The Azure Logic App for Lansweeper.
- SIEM solutions aggregate event data generated by security devices, network infrastructure, systems and applications. While the primary data source for a SIEM is log data, they can also process other forms of data. Microsoft's Azure Logic Apps is a cloud-based platform for creating and running automated workflows that integrate apps, data, services, and systems. The Logic App for Lansweeper seamlessly connects Sentinel with Lansweeper, so users can receive enriched alerts and contextualized IT asset data automatically, to simplify and enhance threat hunting, event investigation and incident response.
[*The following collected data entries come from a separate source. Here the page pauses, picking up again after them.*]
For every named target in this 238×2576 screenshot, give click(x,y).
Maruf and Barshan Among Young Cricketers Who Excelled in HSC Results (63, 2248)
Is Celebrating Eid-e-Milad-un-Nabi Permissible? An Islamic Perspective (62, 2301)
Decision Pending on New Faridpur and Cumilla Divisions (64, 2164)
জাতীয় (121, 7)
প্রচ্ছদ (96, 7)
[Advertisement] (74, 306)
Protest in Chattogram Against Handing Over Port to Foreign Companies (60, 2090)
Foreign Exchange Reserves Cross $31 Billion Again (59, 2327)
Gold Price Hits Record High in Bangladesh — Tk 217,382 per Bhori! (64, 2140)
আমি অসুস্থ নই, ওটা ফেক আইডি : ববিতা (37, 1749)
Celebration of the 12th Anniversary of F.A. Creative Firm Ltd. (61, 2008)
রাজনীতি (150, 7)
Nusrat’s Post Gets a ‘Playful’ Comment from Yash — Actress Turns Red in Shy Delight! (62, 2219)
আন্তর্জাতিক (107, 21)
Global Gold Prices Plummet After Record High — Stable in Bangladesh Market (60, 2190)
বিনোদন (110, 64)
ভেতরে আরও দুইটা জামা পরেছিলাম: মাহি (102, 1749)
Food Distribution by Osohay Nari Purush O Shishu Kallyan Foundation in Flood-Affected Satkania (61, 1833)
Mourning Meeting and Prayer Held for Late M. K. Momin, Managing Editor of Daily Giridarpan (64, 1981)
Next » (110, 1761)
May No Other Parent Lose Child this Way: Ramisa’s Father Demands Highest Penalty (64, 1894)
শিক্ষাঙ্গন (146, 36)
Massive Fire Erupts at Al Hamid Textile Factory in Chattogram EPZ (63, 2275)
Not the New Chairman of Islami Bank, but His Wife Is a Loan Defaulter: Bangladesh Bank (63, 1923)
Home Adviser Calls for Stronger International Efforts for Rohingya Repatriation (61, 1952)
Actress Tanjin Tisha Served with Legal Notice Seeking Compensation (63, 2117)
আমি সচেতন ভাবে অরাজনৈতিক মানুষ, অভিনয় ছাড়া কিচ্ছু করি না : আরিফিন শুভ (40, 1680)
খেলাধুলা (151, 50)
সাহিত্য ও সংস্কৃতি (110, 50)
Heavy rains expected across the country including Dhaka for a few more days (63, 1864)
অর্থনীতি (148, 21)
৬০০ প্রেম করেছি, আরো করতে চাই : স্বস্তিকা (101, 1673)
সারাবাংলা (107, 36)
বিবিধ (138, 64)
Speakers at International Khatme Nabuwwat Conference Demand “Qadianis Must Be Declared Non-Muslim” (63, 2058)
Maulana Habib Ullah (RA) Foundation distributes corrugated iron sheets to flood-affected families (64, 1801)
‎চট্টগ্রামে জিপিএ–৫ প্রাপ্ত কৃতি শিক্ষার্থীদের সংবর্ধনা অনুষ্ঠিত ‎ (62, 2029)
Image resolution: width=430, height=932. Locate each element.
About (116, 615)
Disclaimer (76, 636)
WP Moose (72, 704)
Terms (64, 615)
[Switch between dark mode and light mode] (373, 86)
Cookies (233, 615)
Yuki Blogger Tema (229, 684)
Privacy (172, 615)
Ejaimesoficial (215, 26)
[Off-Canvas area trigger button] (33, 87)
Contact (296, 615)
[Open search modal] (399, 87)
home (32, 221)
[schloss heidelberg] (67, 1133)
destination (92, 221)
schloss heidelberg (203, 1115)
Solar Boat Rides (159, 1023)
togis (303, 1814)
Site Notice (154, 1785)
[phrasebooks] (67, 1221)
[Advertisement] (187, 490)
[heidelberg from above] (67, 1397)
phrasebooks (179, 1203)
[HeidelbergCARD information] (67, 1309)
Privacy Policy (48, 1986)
- Lansweeper is the leading IT asset data discovery and inventory solution. It continuously discovers IT assets across an organization's IT estate, detecting and recognizing all servers, devices, virtual machines, operating systems, software and IoT on the network - even shadow IT and idle or forgotten devices. Even if a device only touches the network briefly, Lansweeper's deep scanning engine and credential-free device recognition (CDR) technology detect it and gather in-depth granular information that helps security teams triage incidents, analyze their potential impact and prioritize their work. Rather than working off an IP or MAC address alone, users can simply query Lansweeper from within Sentinel and gain instant access to contextualized data, for rapid decision-making and faster MTTR.
- Using the information available from Lansweeper, Sentinel users can develop playbooks for executing a defined set of remediation actions in response alerts and incidents. Most of these alerts and incidents conform to recurring patterns, and playbooks help to orchestrate and accelerate threat response for rapid resolution, reducing risk, while lightening the load on security teams. If a machine is compromised, Sentinel users can leverage Lansweeper data to identify, locate and isolate the machine, and automatically block the account until the SOC team can analyse the issue.
- Playbooks not only enhance security, but they also eliminate manual tasks that can drive up costs. By Microsoft's estimate, Sentinel users can improve security while reducing costs by as much as 48% compared to traditional SIEMs. By leveraging the Logic App for Lansweeper, they can further reduce overhead by eliminating manual work associated with enriching alerts and taking action to remediate threats.